Up in the air
Published 9:42 am Tuesday, January 24, 2012
Ever since his father, Gary, took him to flying lessons as a young boy in Amery, Wis., several of Darren Schone’s most treasured memories involve aviation.
One memory invokes Schone’s grandpa.
“My dad thought he was a pilot because he spent so much time at the airport. He didn’t know how to read my grandpa’s log book, so when I learned how, I read it,” Schone said. “He only had three hours logged. He spent most of his time watching planes.”
Email newsletter signup
Schone has been a certified flight instructor for the last seven years. He mostly flies four-passenger airplanes. After his trainees finish the oral and practical portions of the flight course, he takes them up in the air to practice performing maneuvers.
A line his instructor told his mom and one he uses now when he trains is, ““Don’t worry mom, we haven’t left anyone up there yet. He has to come down one way or another.”
Schone said he would much rather teach someone to fly a plane than drive a car.
“A close call is a couple hundred feet, so there is more room for error,” Schone said. “Down here, the whole world is a landing strip.”
Schone was 16 when he flew a plane solo for the first time.
“My mom, Marge, nearly passed out when she heard I flew by myself,” Schone said.
He said he has to thank his parents for “the First National Bank of Mom and Dad. I wouldn’t have made it without that.”
The price of school to be a flight instructor is steep, and Schone says now he “works for peanuts.”
It isn’t a high-paying job like air traffic control, but he said he tried that and didn’t like it as much as actually flying planes.

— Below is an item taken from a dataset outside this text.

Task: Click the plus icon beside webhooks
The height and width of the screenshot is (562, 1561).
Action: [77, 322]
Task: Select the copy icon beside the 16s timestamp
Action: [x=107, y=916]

One of the people Schone has taught was his wife of four years, Sydney.
“She loves it,” Schone said. “She’s done some pretty crazy manuevers with me. Spins and things like that.”
Schone proposed to Sydney while they were up in a plane.
“I had to,” he said. “I was a pilot.”
Sydney is very encouraging of Schone’s love of aviation.
“She wants me to buy an airplane in the worst way,” Schone said.
The closest he has come to owning a plane is owning a life-size wood propeller that hangs on a wall in their home.
It was a gift from Sydney’s dad, Mark, who died on Feb. 28, 2006.
While he was sick, Mark bought the propeller as a gift to Schone but never had the chance to give it to him. Schone discovered the propeller while cleaning out Mark’s closet.
“My birthday is March 15,” Schone said. “That was the gift that he gave me after he passed away. That thing is really special to me.”
He reminisced to the time he took Mark and his wife, Leah, flying.
“Leah was nervous, it was her first time in a small airplane,” Schone said. “Mark, cripes he probably didn’t want to buckle up.”
Schone now waits for nice weather to come around so he and Sydney can take their 14 month old, Noah flying.
“The little kids at day care taught him to say ‘dada’ when an airplane goes over,” Schone said. “He’ll hear an airplane in the house, stop and point at the window and say ‘dada’. That’s the only word he can say.”
Schone said he one time saw Noah while he was flying.
“He was sitting outside the day care. He was just a little red blob.”
Address: 71767 154 St., Albert Lea
Livelihood: pilot, flying instructor and taking care of his son
Family: wife, Sydney; son, Noah, 14 months
Interesting fact: As a Wisconsin native, Darren quietly roots for the Green Bay Packers while living in Minnesota.